The first guest to show up on the appointed day was Walter McMillan, an engaging 27-year-old African-American medical student who is president of the InsideOut Writers Alumni Association. He and Mario were in class together in 1997, but McMillan was tried as a juvenile for robbery and served four years in a juvenile jail. He credits Sister Janet and the writing program for getting him physically and psychologically out of the South Central Los Angeles neighborhood where, according to Walter, his mother was on crack and he himself was shot at twice walking down the street. After getting his undergraduate degree in English at the University of Washington, McMillan is now studying nuclear medicine. “In juvenile hall,” he told me, “the system says you are bad, bad, bad. How empowering to discover, 'No, I'm not!' The writing helped me connect to that question, 'Who am I?'” Sister Janet went on to say: “Reading their stories in front of their peers and having their writing affirmed means more to these boys and girls than we can imagine. And the more their stories are appreciated, the more they allow themselves to be vulnerable in their writing. The kids are very good at picking up on b.s. They know that whatever they say has to come from the truth—because the others will call them on it.”
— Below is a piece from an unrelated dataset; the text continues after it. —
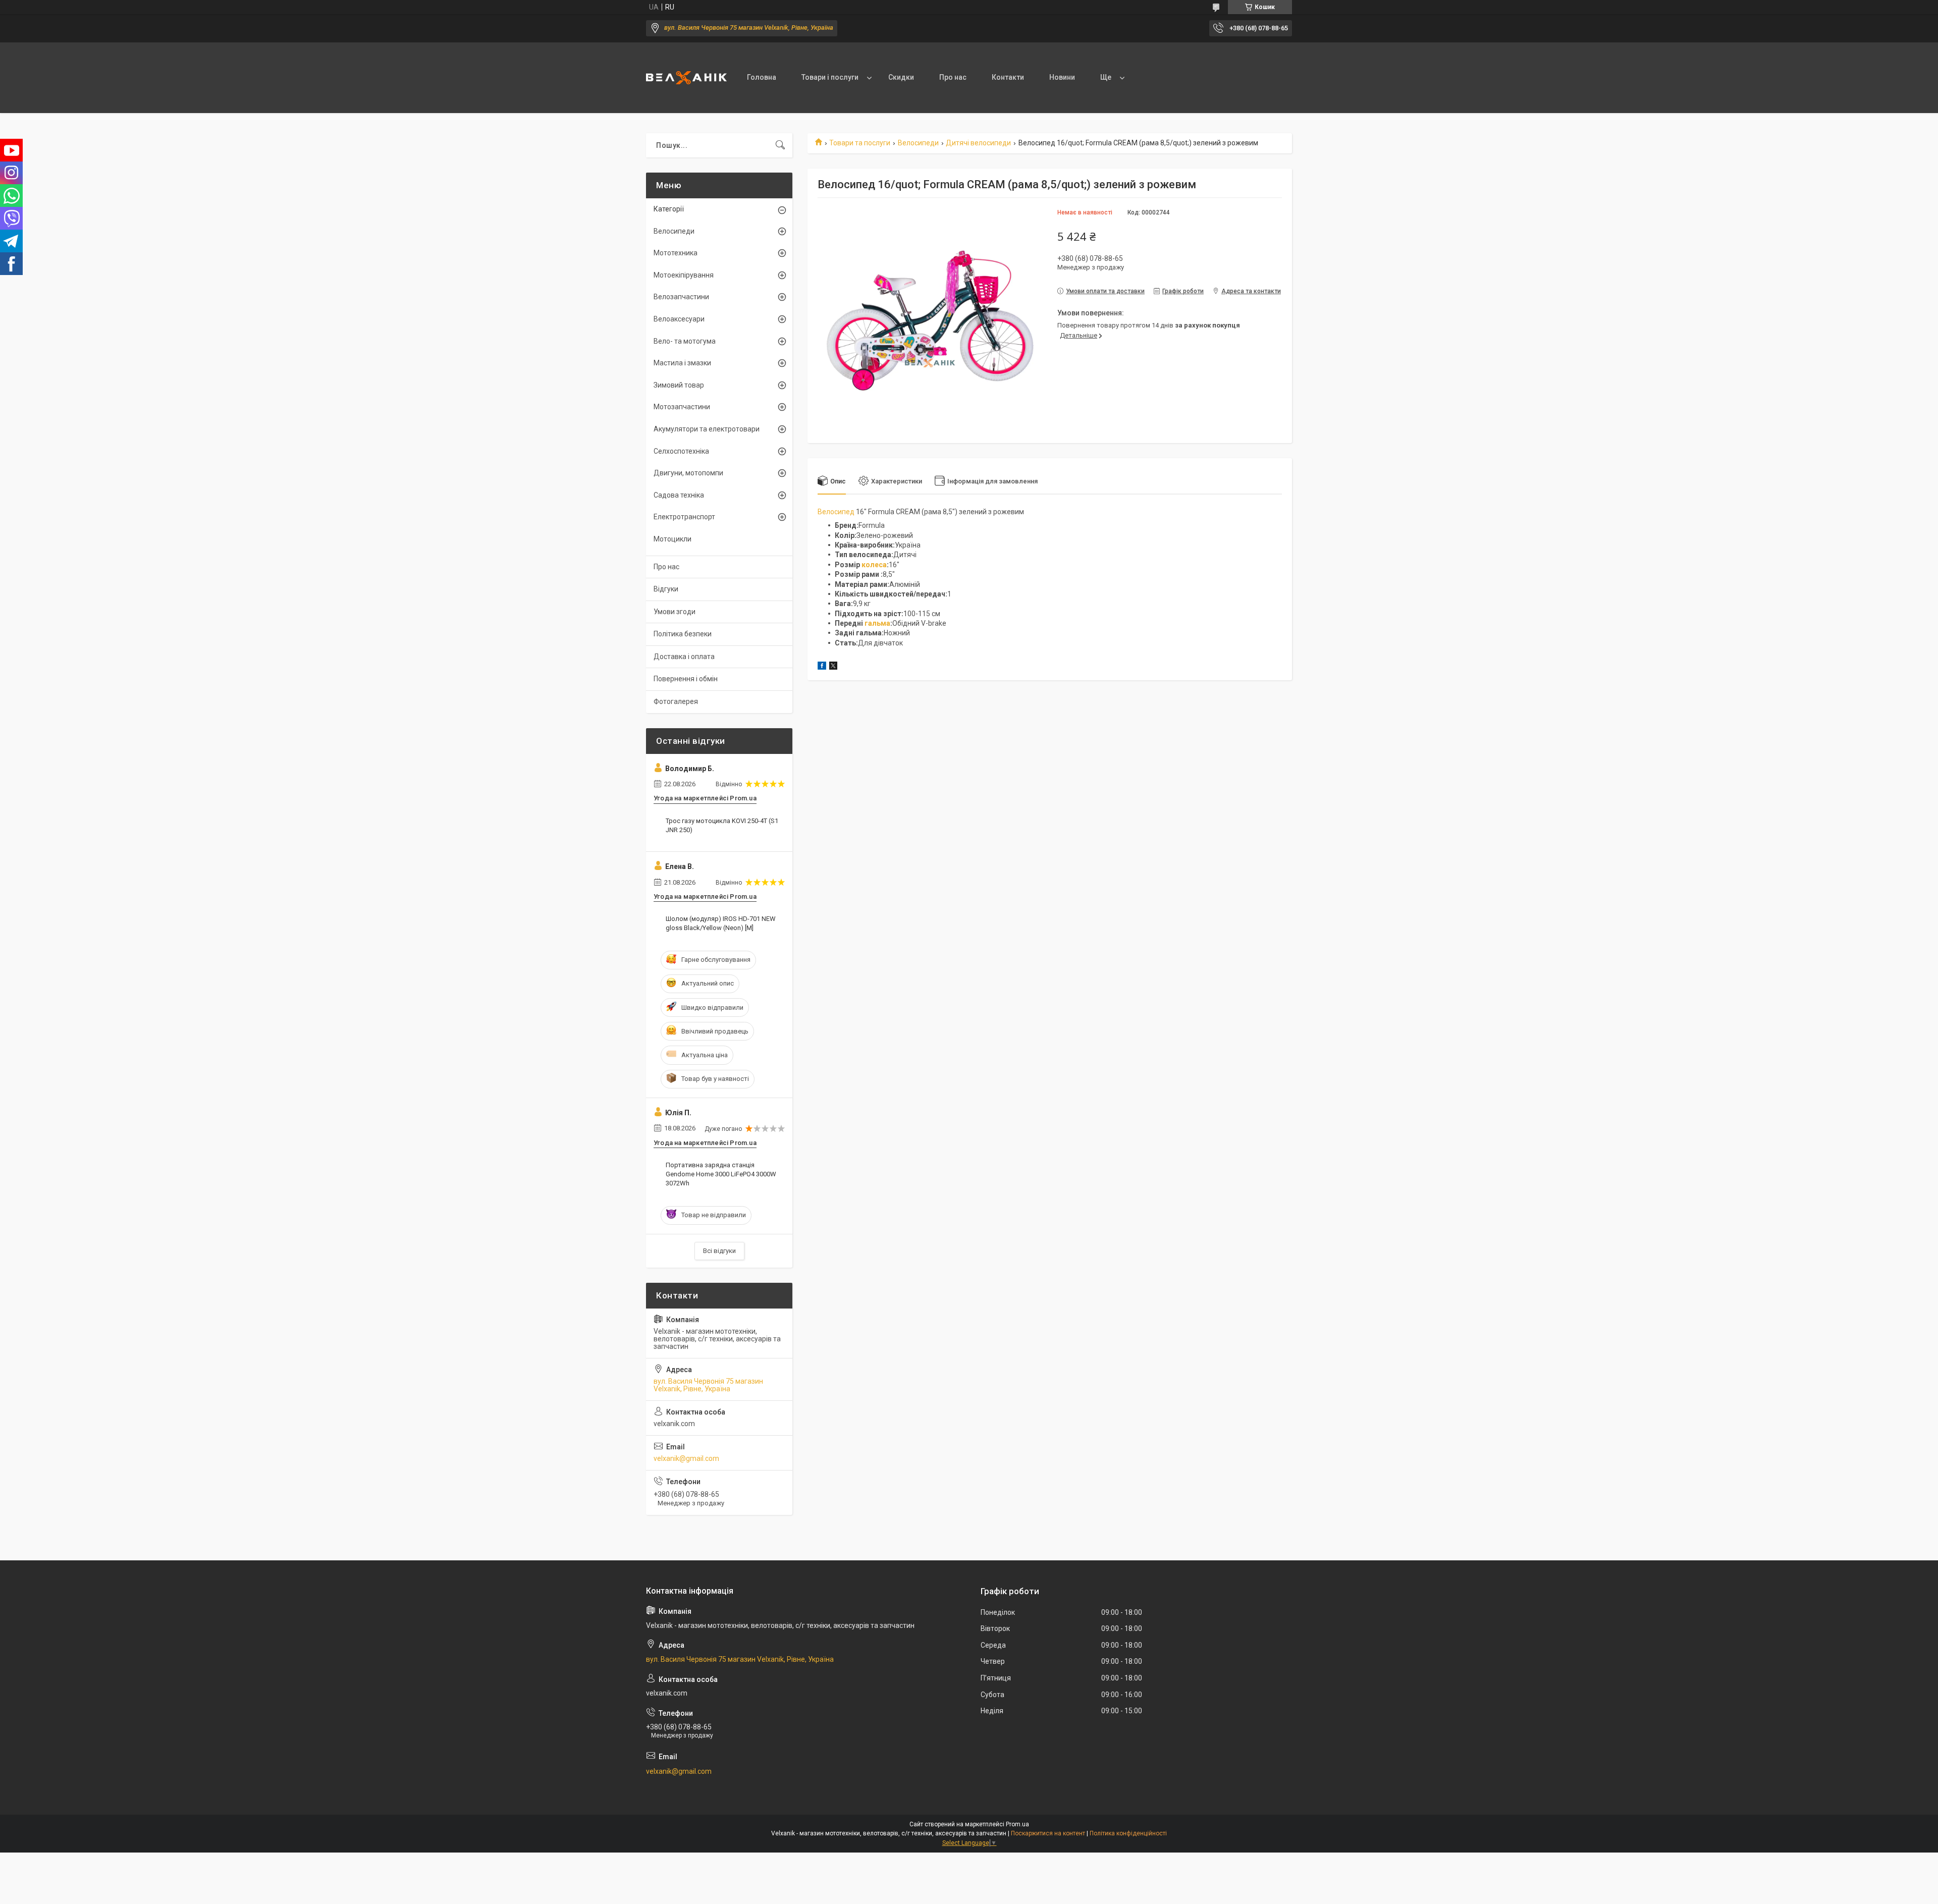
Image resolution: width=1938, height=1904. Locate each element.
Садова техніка (679, 495)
Another guest at lunch was Javier Stauring, the 45-year-old former gemologist who succeeded Sister Janet as chaplain at juvenile hall and whom she first recruited there as a volunteer. Stauring, who acts as a mentor to Mario, had brought him to the beach lunch. Mario was grinning from ear to ear—as if he still could not quite believe he was free. (He had spent his first night out of jail in ten and a half years sleeping on his family's garage roof, looking at the stars.) There beside the ocean, he and Sister Janet hugged and laughed—in prison they had often fantasized that someday Mario would be free and they would walk on the beach together. That day had arrived.

Listening to Mario talk about books, about writing and his plans for the future, it was apparent how much Sister Janet's support and his writing teacher's encouragement had meant to him. In an essay titled “Unfit,” Mario wrote: “When I joined the InsideOut writing class, I searched for words to expose the cave of my soul. I wrote about memories and painful experiences. I poured forth my fears, doubts, and perplexities on paper, and I began to understand my life, who I was and why.”

For someone who had just emerged from prison and didn't know if he would be forced to go back behind bars for life, Mario seemed remarkably relaxed. “I'm confident justice will be served. I'm living proof we can correct a wrong,” he told me. He calls Sister Janet “my trumpet. She heard me for the first time.” He told Susan Koch, the documentary filmmaker, that for him Sister Janet personified the Beatles song “Let It Be”: There will be an answer, let it be, let it be.